Marcus, a non-Scientologist, is a senior adviser to the foundation. But it is his authoritative position with the EPA’s office of drinking water that helps impress potential HealthMed clients.
When Shreveport officials called Marcus, he vouched for HealthMed. The EPA had spoken, or so the city’s claims manager thought back then.
“All he told me was, it seemed I had no alternative but to send those people to Los Angeles” for HealthMed’s treatment, Foggin said, adding: “I felt I had to get moving on it fast.”
In an interview with The Times, Marcus acknowledged that he recommended HealthMed, but he denied any conflict of interest.
“They called me and I talked to them,” Marcus said. “I told them that basically there was no other game in town. . . . I think L. Ron Hubbard is a bona fide genius.”
Marcus said he receives only travel-related expenses for the foundation work.
His boss, Michael Cook, said he is satisfied that Marcus did not act improperly. He said that Marcus has insisted “he made it clear that he was not speaking as an EPA employee. Certainly that is what we would hope and expect he (would) do.”

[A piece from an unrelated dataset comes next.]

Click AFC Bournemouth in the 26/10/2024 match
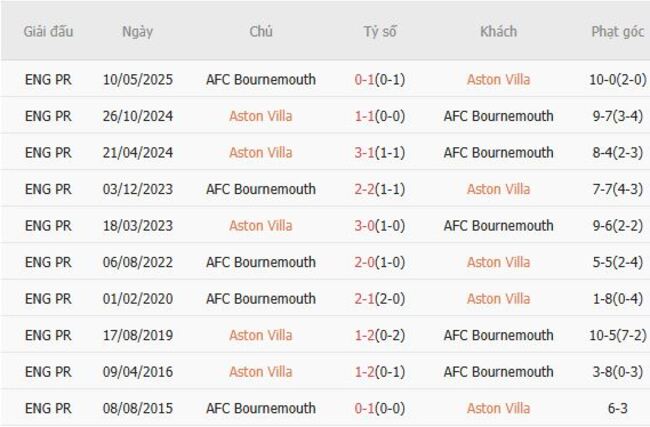 pos(498,116)
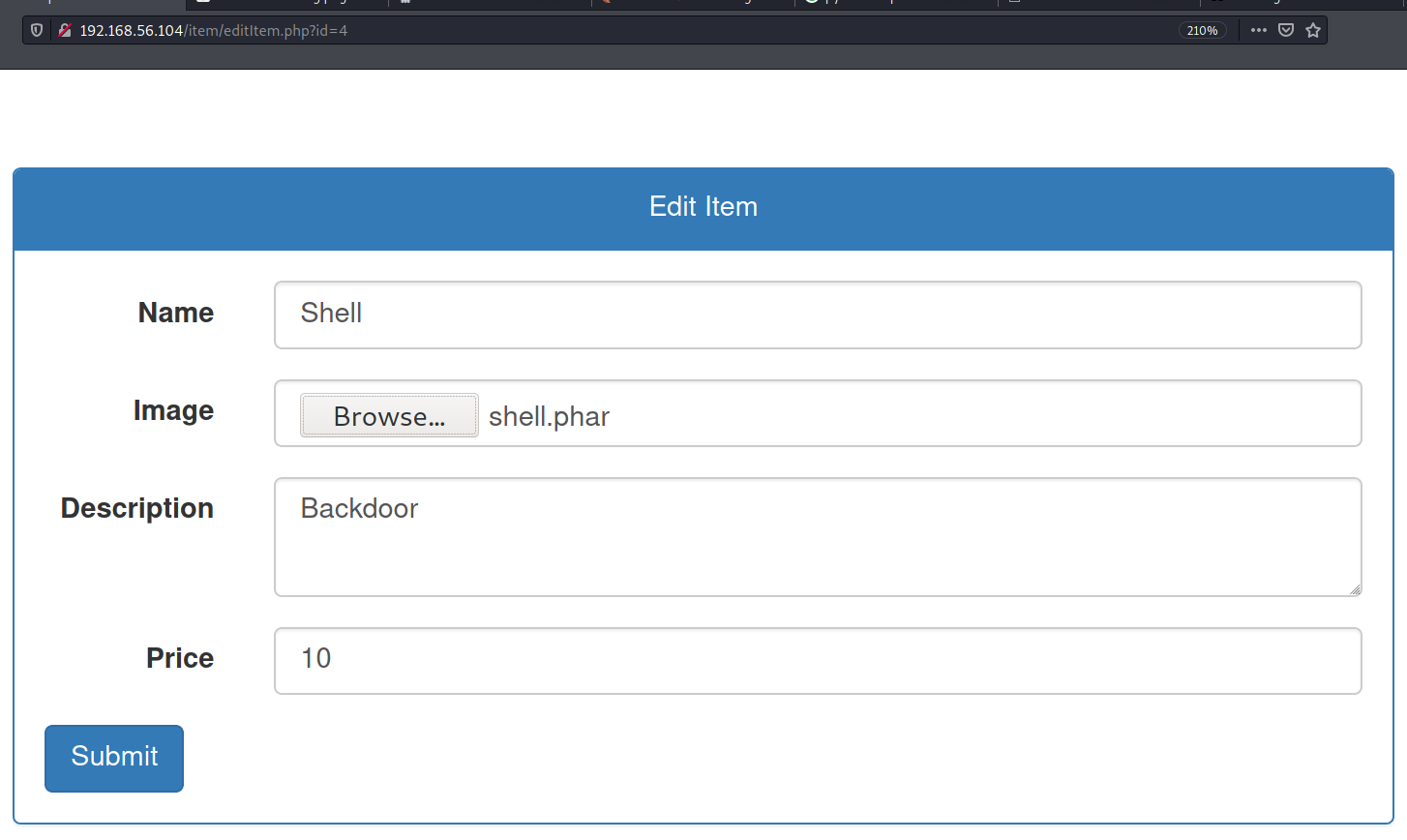Submit the Edit Item form

coord(114,758)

In all, HealthMed brought about 20 Shreveport firefighters to Los Angeles to treat what the clinic described as high levels of PCBs in their blood and fatty tissues. For the most part, the firemen returned home saying that they felt better.
Although city officials had learned of Hubbard’s Scientology connection, they were unconcerned.
Then, as HealthMed’s bills mounted, two private insurance carriers for Shreveport suggested that city officials hire an independent analyst to review the treatment before doling out more money. The city agreed and commissioned a study by National Medical Advisory Service Inc., of Bethesda, Md.
The report, prepared by Dr. Ronald E. Gots, was an indictment of HealthMed’s professionalism and ethics. The bottom line:
“The treatment in California preyed upon the fears of concerned workers, but served no rational medical function. . . . Moreover, the program itself, developed not by physicians or scientists, but by the founder of the Church of Scientology, has no recognized value in the established medical and scientific community. It is quackery.”
Gots’ 1987 report ended the city’s involvement with HealthMed.
“I think we were misled,” lamented city finance director Jim Keyes. “Somebody should have laid everything out on the table.”
Neither HealthMed nor the foundation would return phone calls from The Times.